Same as our beloved Funkasaurus, no?  Brodus Clay surprised us with his two funky dancers, his ring-post pyro and the electronic disco ball on the big screen during his entrance, but if there's anyone on the current roster who could sell a character that out there as well as Brodus has, I'll be damned if I know who it is.

These days, it seems clearer than ever that Cena is far too much "himself" and not enough of a character.  That's what people say they love about him, though, isn't it?  That he's being himself?

Is there any chance, crazy as this sounds, that maybe, just maybe, that's exactly the problem?  That the vast majority of all fans want Cena to be a character when he's on screen and not himself?

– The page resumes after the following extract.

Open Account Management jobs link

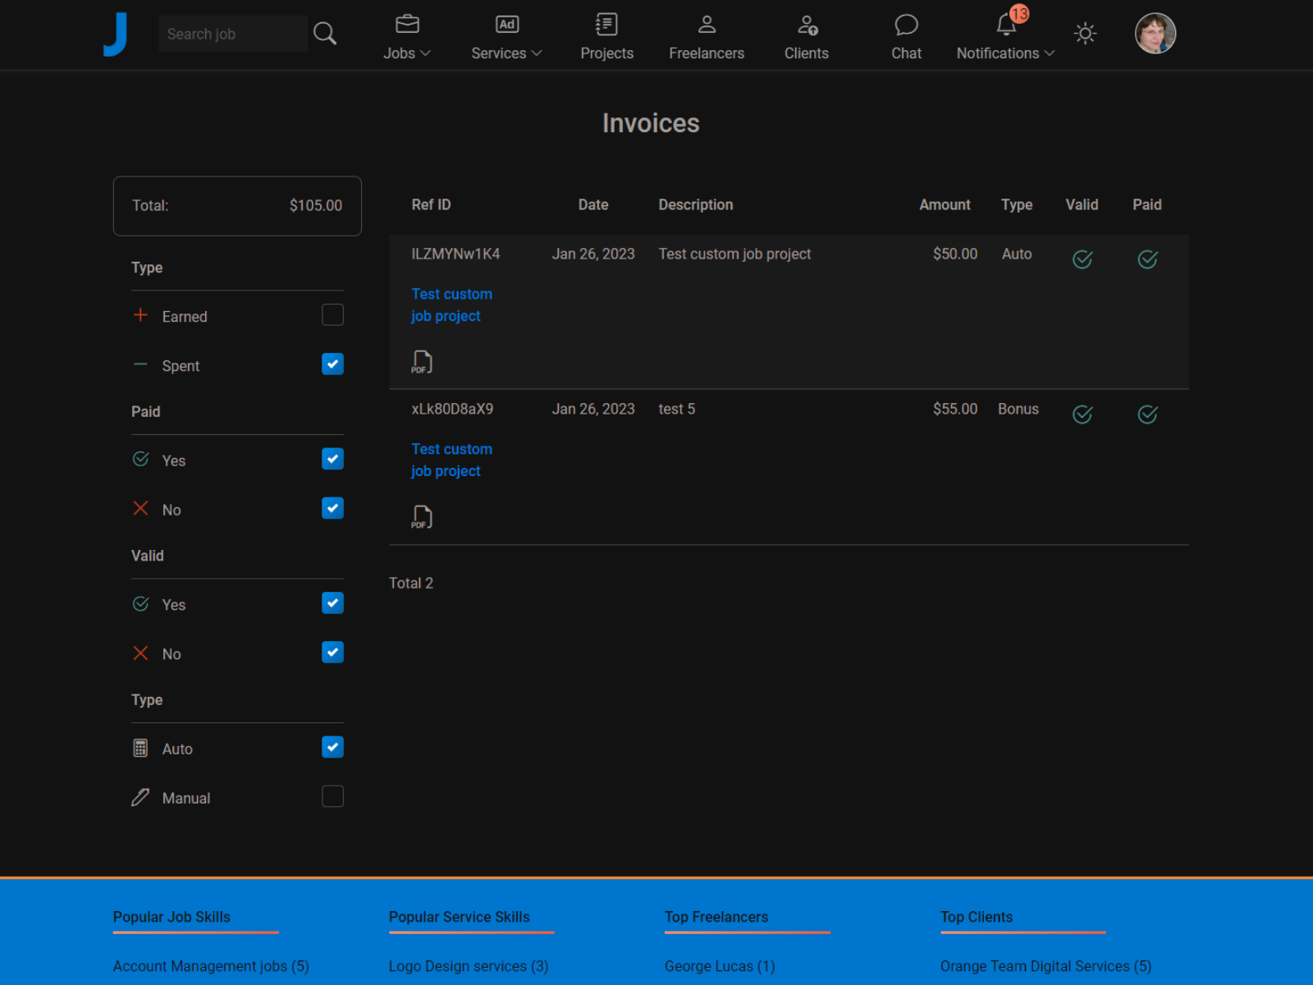(211, 966)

That maybe the vast majority of fans want him to stop allowing his "real" personality to come out so much that he's basically screaming at us, "THIS IS FAKE!  THIS IS ALLLLLL FAKE!  I'M BEING MYSELF BECAUSE THE COMPANY THINKS IT SELLS BECAUSE IT WORKED FOR AUSTIN AND ROCK!"?

Which is really the biggest paradox of them all—the fact that when Cena is being himself in the ring, it's the most fake he can be.  Don't believe me?  Honestly, do you think for one second that if he were attacked in a club or on the street, he'd be giving AA's and Five-Knuckle Shuffles to muggers?  Damn right he wouldn't.

Like I said, Cena doesn't need to be a rapper again.  He's done that.  But whatever this "angry and/or hateful" new transformation brings about conclusively, it needs to give Cena a new "thing."

A lot of people hate Cena.  I've said this before...I don't hate him; I just hate what he's become.  I have no problem with him being at the top of the company as long as he's bringing in new fans and raising ratings higher than he has.  Thanks to the Funkasaurus, I have seen true clarity.

Cena has become a clean slate.  He is nothing, and yet, he is everything.  He has no discernible gimmick, and yet, he is WWE's bread and butter.

I am extremely intrigued by what gets added to this clean slate.  John?  Spotlight's on you.